As a part of an artistic family, Waugh was a painter, comic strip artist and author. As he lived in New York he is often known for the artistic work in marine scenes, still life compositions and cartoons. Also was one of the main artists who worked on the famous “Dickie Dare” comics, created by Milton Caniff. He was working on the strip for more than 20 years, from 1933 until 1957, and there is where Waugh met his future wife, Odin, after hiring her to work on the strip as an artist and letterer. In 1945, he created “Hank” which only ran a short time. From 1947 on, Waugh divided his time between painting, teaching art and writing a seminal history of cartooning called “The Comics” in 1947 as a reference on the history of comics, which became one of the first serious examinations of the medium, as well as instructional books on cartooning and palette-knife painting.
In Provincetown he created other pictorial maps or decorative maps, including ones of Provincetown of 1924, Cape Cod of 1926 and Newburgh, New York in 1958. His map of California of 1948 was a collaboration with his wife Odin Burvik (Mabel Burwick).
His paintings were displayed at New York's Hudson Walker Gallery, and he also was known for his pictorial maps and hand-colored lithographs, like the one exhibited of a Cape Cod map at the International Silk Show in the year 1918. Some other exhibitions where his artwork participated was at the National Academy of Design and the Provincetown Art Association. Among the Museum exhibitions that showcased his pieces are the Art Institute of Chicago, the Carnegie Institute (International), the Pennsylvania Academy of the Fine Arts and the Whitney Museum of American Art. Grand Central Art Galleries, New York City used to hold a notable representation of his artworks. Waugh died in 1973.
Marcel Dyf
Marcel Dyf was born as Marcel Dreyfus on 7 October 1899 in Paris. He grew up in Normandy, in the towns of Ault, Deauville and Trouville. Dyf started a career as an engineer, but soon decided to become a painter. In 1922, he moved to Arles, where he was trained as a painter and set up a studio.

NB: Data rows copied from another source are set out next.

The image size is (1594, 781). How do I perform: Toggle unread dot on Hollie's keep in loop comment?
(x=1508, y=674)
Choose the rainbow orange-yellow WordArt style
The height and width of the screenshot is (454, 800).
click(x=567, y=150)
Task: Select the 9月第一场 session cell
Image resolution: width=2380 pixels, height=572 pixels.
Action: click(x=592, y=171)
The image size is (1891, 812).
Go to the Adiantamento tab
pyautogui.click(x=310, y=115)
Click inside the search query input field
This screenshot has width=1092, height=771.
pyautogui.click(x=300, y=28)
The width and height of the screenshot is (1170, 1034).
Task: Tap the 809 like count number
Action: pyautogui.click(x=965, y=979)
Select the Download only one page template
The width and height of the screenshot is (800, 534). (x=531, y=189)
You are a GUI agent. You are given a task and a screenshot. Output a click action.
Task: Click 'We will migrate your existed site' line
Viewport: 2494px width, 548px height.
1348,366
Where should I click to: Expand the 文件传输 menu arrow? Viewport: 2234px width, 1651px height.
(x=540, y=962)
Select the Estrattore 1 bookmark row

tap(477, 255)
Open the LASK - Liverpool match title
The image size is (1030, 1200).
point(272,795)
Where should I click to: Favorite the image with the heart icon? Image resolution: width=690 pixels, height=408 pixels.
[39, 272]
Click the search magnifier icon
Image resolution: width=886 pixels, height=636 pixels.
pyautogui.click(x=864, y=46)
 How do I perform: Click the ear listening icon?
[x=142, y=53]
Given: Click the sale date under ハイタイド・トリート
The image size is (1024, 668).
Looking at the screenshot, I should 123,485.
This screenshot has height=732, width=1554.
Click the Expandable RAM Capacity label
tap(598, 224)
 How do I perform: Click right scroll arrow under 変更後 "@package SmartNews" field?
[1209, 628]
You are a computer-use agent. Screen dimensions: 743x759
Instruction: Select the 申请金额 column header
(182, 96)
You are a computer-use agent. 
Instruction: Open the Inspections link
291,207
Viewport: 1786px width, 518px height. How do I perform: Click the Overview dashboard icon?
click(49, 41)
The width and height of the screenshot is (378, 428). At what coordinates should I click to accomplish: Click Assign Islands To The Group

He painted frescoes in the cityhalls of Saint-Martin-de-Crau and Saintes-Maries-de-la-Mer. He also painted frescoes in the Museon Arlaten and in the dining hall of the Collège Ampère, both of which are in Arles. He also designed windows inside the Église Saint-Louis in Marseille. In 1935, he moved to Maximilien Luce's old studio on the Avenue du Maine in Paris. By 1940, because of the German invasion of France during the Second World War, he returned to Arles. He quickly joined the French Resistance in Corrèze and the Dordogne.[2][3] He later moved back to Paris, and finally moved in Saint-Paul-de- Vence. However, in the 1950s, he started wintering in Paris and summering in Cannes, where he attracted the attention of American art collectors.
His work was exhibited and sold at the Petrides Gallery, the Salon d’Automne, the Salon des Tuileries and the Salon des Artistes Français in Paris as well as galleries in Cannes, Nice, Marseille and Strasbourg. Overseas, it was exhibited at the Frost & Reed Gallery in London.
In 1954, he married Claudine (Godat) Dyf in Cannes, when she was only nineteen years old. They purchased a sixteenth-century hunting lodge in Bois-d'Arcy near Versailles, and it became their primary residence. They also summered in Saint-Rémy-de-Provence and Eygalières. He died on 15 September 1985 in Bois-d'Arcy.
Jacques Bouyssou
Jacques Bouyssou was a French expressionist artist born in 1926 near Honfleur Paris. He was influenced from an early age, as his father owned an art gallery in Paris representing some of the leading expressionists of his time including Friez, Dufy, Lagar, and Leprin. Bouyssou studied architecture at the Beaux Arts de Troyes, and drawing with the sculptor Janin. When he moved to Paris to study at the Academie de la Grand Chaumiere in the studio of D'Othon Friez, he discovered his love for painting. He was tutored by Friez, and quickly became a master of the beach and port scenes of Normandy. His paintings remind the viewer of Marquet with their luminosity, and of Utrillo, particularly his street scenes. In 1950 he married.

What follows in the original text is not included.